German provocateur Rosa von Praunheim shamelessly celebrates his own life and times, recapping half a century of gay activism, no-rules guerrilla filmmaking and camp grotesquerie in "Neurosia: Fifty Years of Perversity." Self-indulgent in the extreme but amusing, this irreverent docu-autobiography, jokingly styled as an arch murder mystery, should go over well at gay festivals and in specialized theatrical release.
German provocateur Rosa von Praunheim shamelessly celebrates his own life and times, recapping half a century of gay activism, no-rules guerrilla filmmaking and camp grotesquerie in “Neurosia: Fifty Years of Perversity.” Self-indulgent in the extreme but consistently amusing, this irreverent docu-autobiography, jokingly styled as an arch murder mystery, should go over well at gay festivals and in specialized theatrical release.
Pre-titles sequence has von Praunheim introducing the premiere of his new film before a live audience when a moviegoer leaps to his feet and shoots him. Disdainful TV reporter Gesine Ganzman-Seipel (Desiree Nick) is assigned to do a muckraking series on the victim’s debauched existence and his career as a dilettante artist. The mystery surrounding his death is fueled by the disappearance of the corpse.

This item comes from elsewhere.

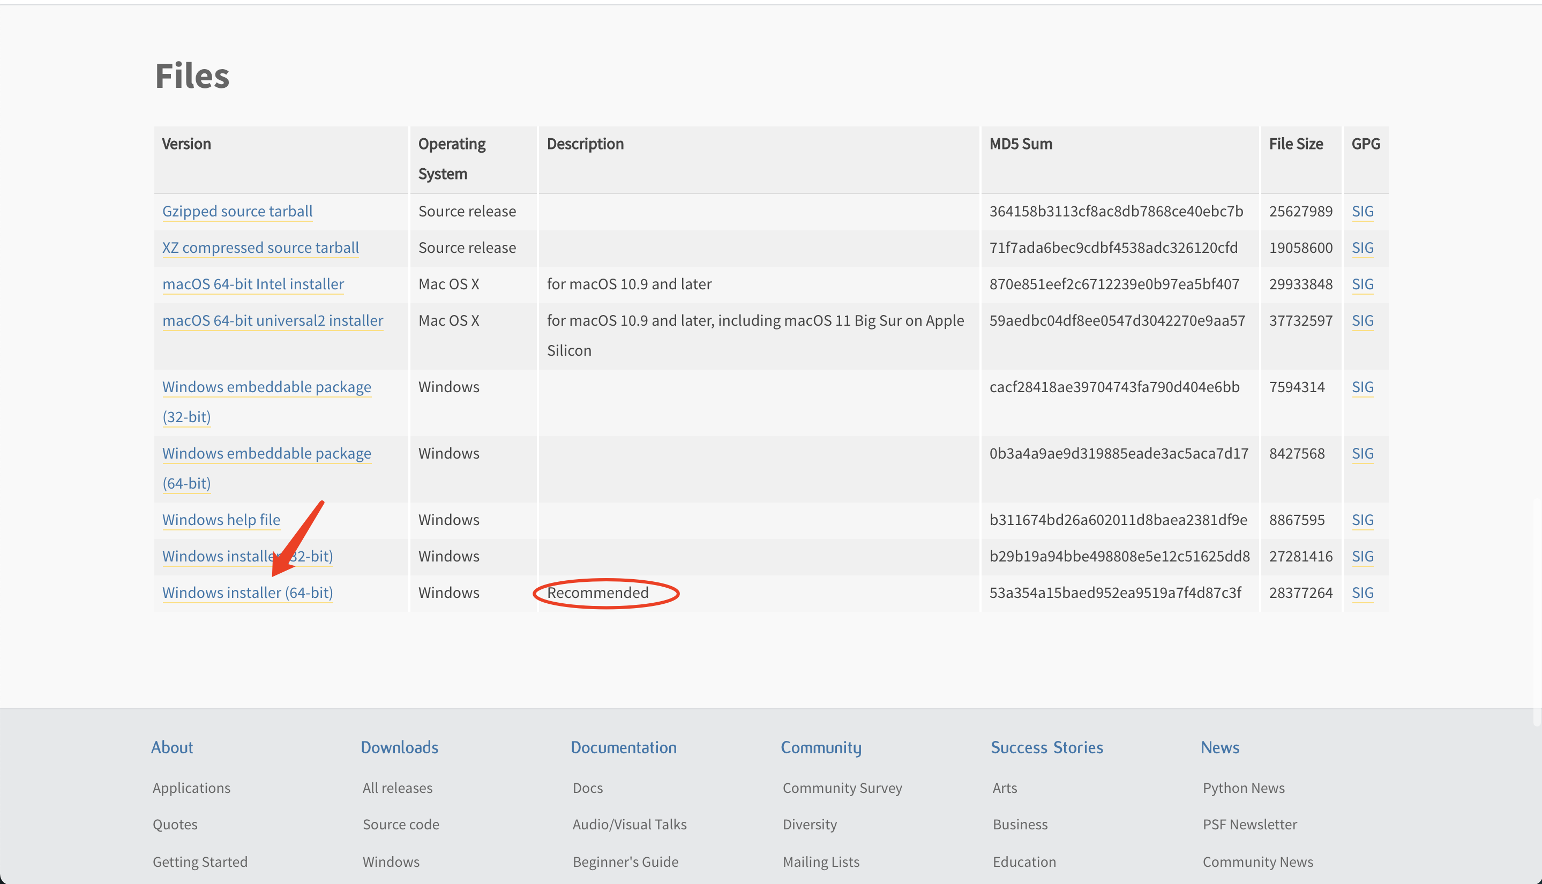
Task: Download XZ compressed source tarball
Action: (x=260, y=248)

Gesine insinuates herself into von Praunheim’s private life, duping his mother into providing access to his personal belongings. Initially disgusted at the depravity she unearths, the reporter reads his love letters and hate mail, traces clues and anonymous tipoffs, prowls public toilets and other seedy hangouts, talking to the deceased’s neighbors, ex-lovers, stars of his films and bizarre family members.

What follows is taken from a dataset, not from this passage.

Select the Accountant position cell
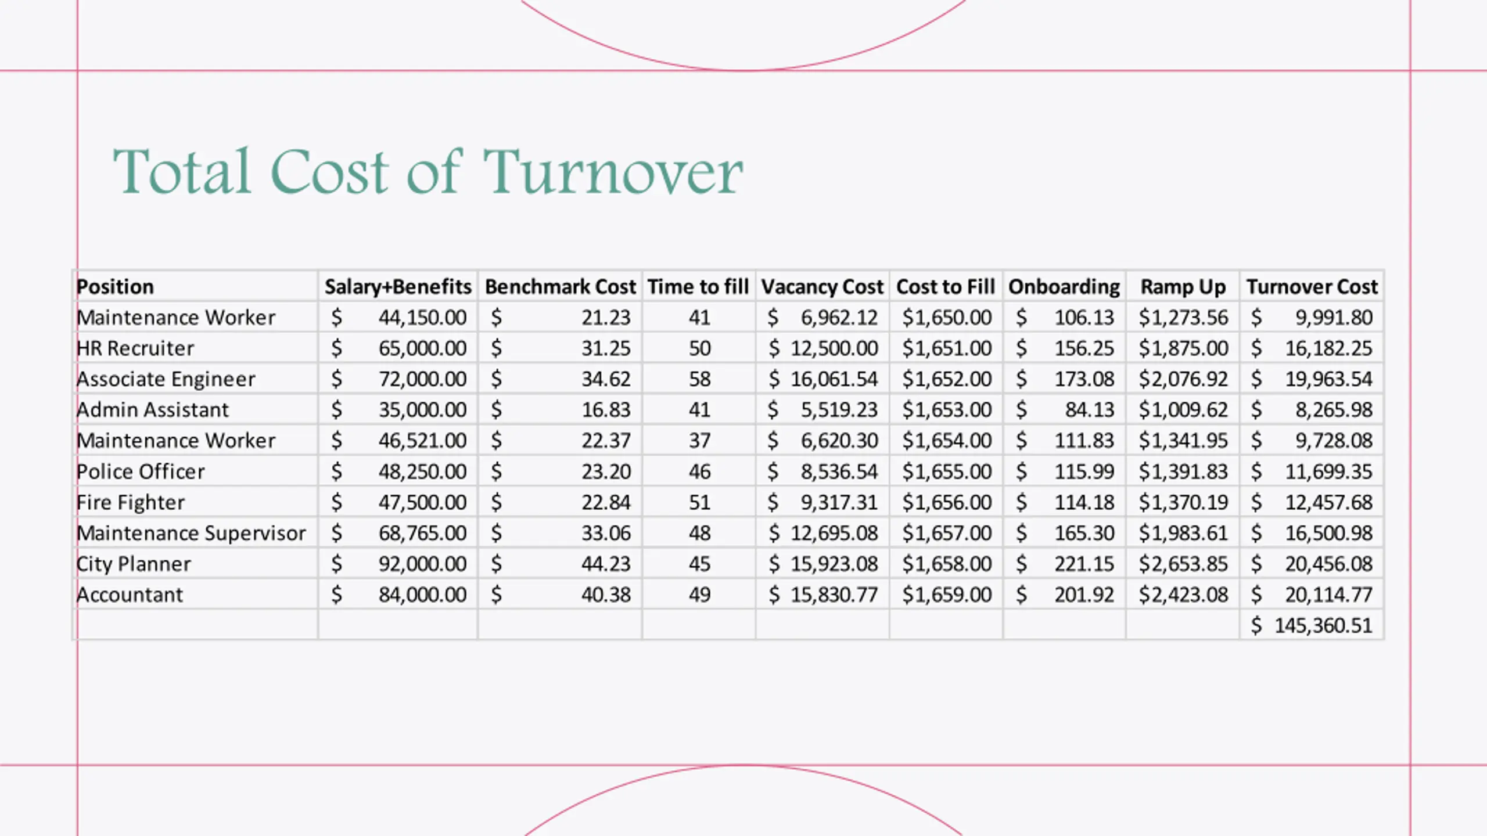Screen dimensions: 1487x836 coord(130,594)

Some of the eccentric menagerie refuse to talk. Others are only too willing to divulge personal information, like Evelyn Kunneke, who claims von Praunheim’s homosexuality was an attention-seeking device and that he really loved her. Biggest laughs come when Gesine follows von Praunheim’s tracks to New York and meets a former flame; he recalls Rosa’s horrifying eating habits and his appalling practice of playing Bavarian folk tunes on his foreskin.
Gesine becomes increasingly dedicated to her assignment and possibly even more sympathetic to her subject’s cause. But soon after she promises viewers details of von Praunheim’s affairs with prominent businessmen and high-ranking government, church and military officials, his diaries containing the evidence vanish and the series is axed due to dismal ratings. Gesine perseveres regardless, eventually discovering the truth.
While the approach is almost pure burlesque, von Praunheim weaves in a surprisingly coherent self-portrait. Starting with a look at his childhood as his mother flips through a photo album (she says, “I’ve survived two world wars; living with him is the third”), he retraces the earliest efforts of an oeuvre encompassing nearly 50 films and recalls the part he played in the birth of the German gay movement in the 1970s.
His militancy was cranked up after exposure to the more empowered gay activist groups of New York. After losing 60 close friends to AIDS, von Praunheim reacted by outing gay German public figures, which led to his being attacked in the national media.
The balance of autobiographical accuracy and self-glorification is questionable at times, but this clearly is part of the director’s game. Technical rawness suits the kamikaze style, and things are kept moving at an entertaining pace by the agile editing of film clips and archive material, including funny footage of moral crusader Anita Bryant copping a pie in the face and then praying for the delivery of her aggressor from his “deviant lifestyle.”